If you look at the write_leaf_pages function, you'll see the partitioning. As of this commit, that is all the k-dimensional code, the rest is bounding box based. In fact, kd-tree is probably a misnomer. We're building a binary bounding box tree (a name I just now made up) using k-dimensional partitioning.
P.S. — As you can see, the implementation in this pull request does not implement a generic kd-tree like Lucene. We do not keep the partition dimension in the node, we throw it away and use just the bounding box. Lucene uses its kd-tree for range queries, but I believe Tantivy has "fast fields" for that use case. It has some code to do kNN with kd-trees, but the primary index it uses for kNN is a Hierarchical Navigable Small World index. I'd speculate that the kd-tree kNN was an offering that was superseded by HNSW.
@flatheadmill Hello. I had time to have a deeper look at your PR.
For large PR like this, I usually modify the code as I look around. You can check that work there: https://github.com/quickwit-oss/tantivy/pull/2755/files
I will put my comments inline, you can also just pick the commits from #2755 when it makes sense to you.
Was I not supposed to cherry-pick your changes into the PR @fulmicoton ? The @fulmicoton-dd user is unexpected.
@flatheadmill Yes if you can cherry-pick that works! Sorry both fulmicoton and fulmicoton-dd are myself. I had to create a separate work account for silly reasons.

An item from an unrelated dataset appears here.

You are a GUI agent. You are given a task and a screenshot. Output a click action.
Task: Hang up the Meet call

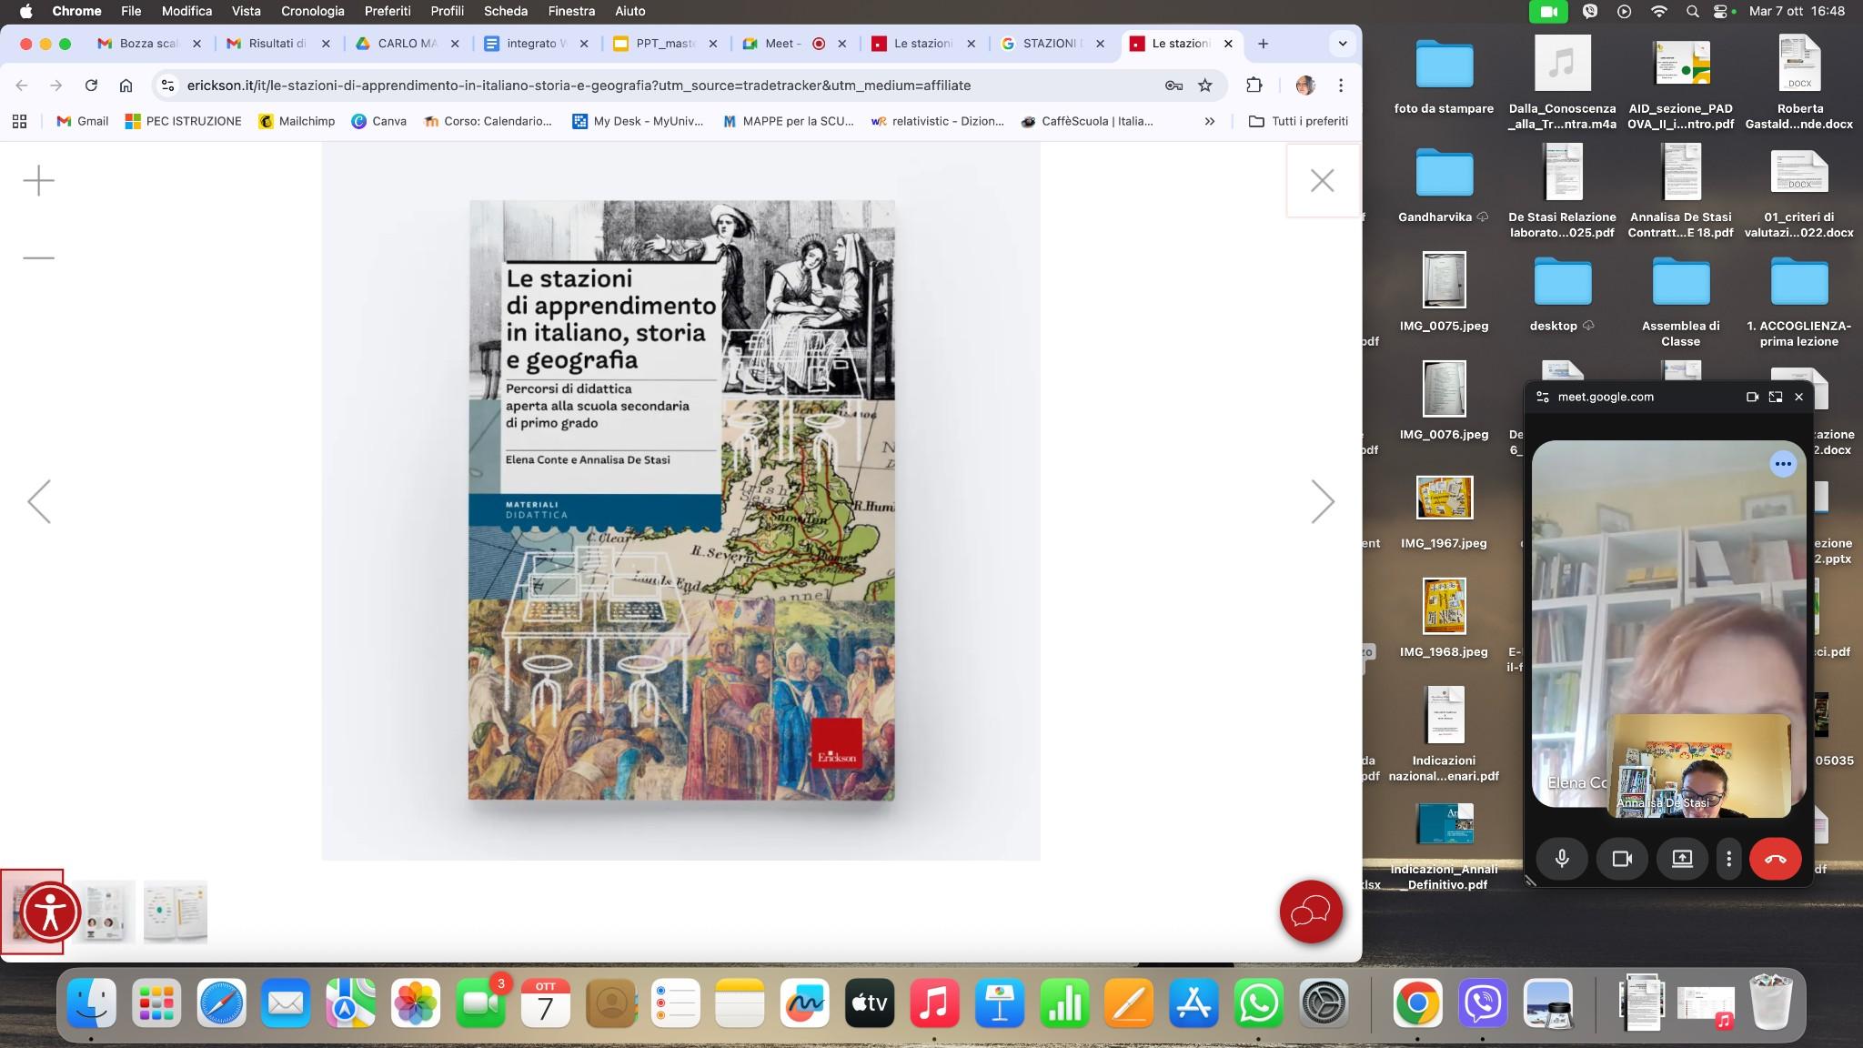[1775, 859]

@philippemnoel I see that that you spotted that PR. One thing that might be missing here is support for GIS projections.
This PR treats geo search using long lat coordinates.

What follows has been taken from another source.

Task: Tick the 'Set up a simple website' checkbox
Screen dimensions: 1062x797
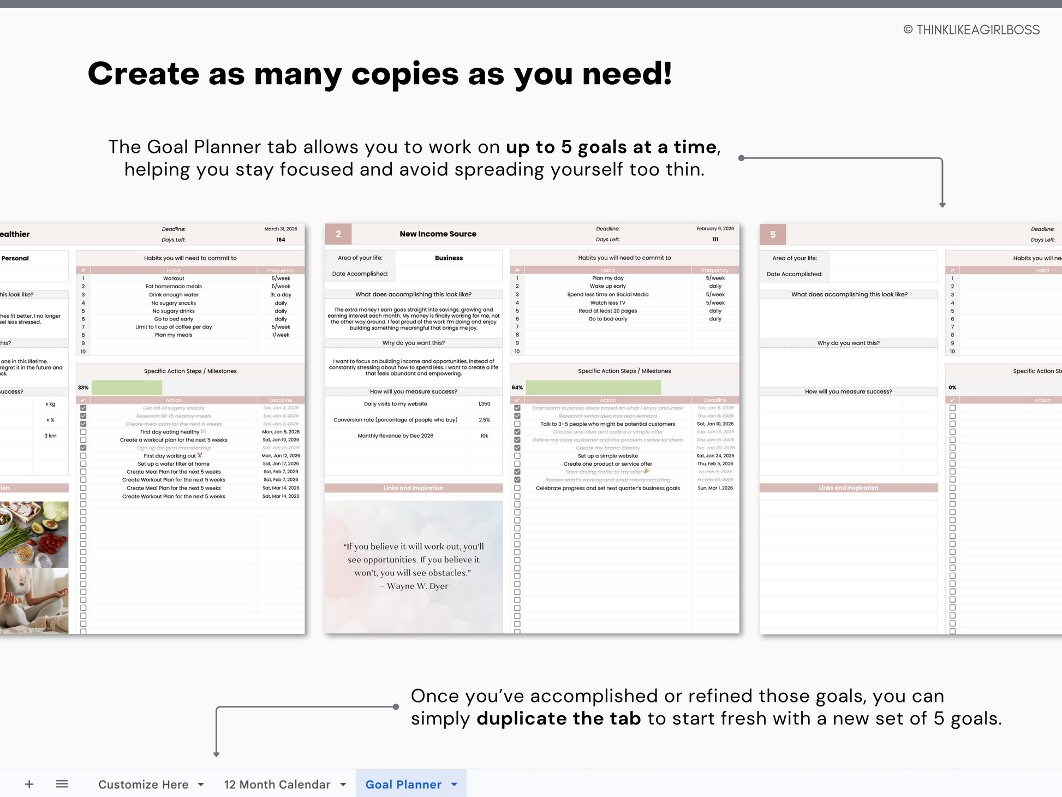Action: coord(517,456)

You can expect paranormal phenomenons near the poles, etc.
What you have in Postgres uses GIS projections. Maybe we should integrate that in tantivy (behind a feature flag to avoid bringing too many dependencies) or by adding a way to provide the mapping (lat, lon) <-> (x, y) as a trait.
@philippemnoel I see that that you spotted that PR. One thing that might be missing here is support for GIS projections.
This PR treats geo search using long lat coordinates. You can expect paranormal phenomenons near the poles, etc. What you have in Postgres uses GIS projections. Maybe we should integrate that in tantivy (behind a feature flag to avoid bringing too many dependencies) or by adding a way to provide the mapping
(lat, lon) <-> (x, y)as a trait.
Interesting. Yeah, Geo search has been requested a few times. In Postgres, PostGIS is very popular and we already package it as part of our Docker image, but finding a way to integrate it with Tantivy (or replace its functioality with Tantivy's Geo search) would be desirable to our users: #3719. A feature flag sounds like a great idea.
I've created a demo program with which I've indexed the GeoFabric OSM data for the United States.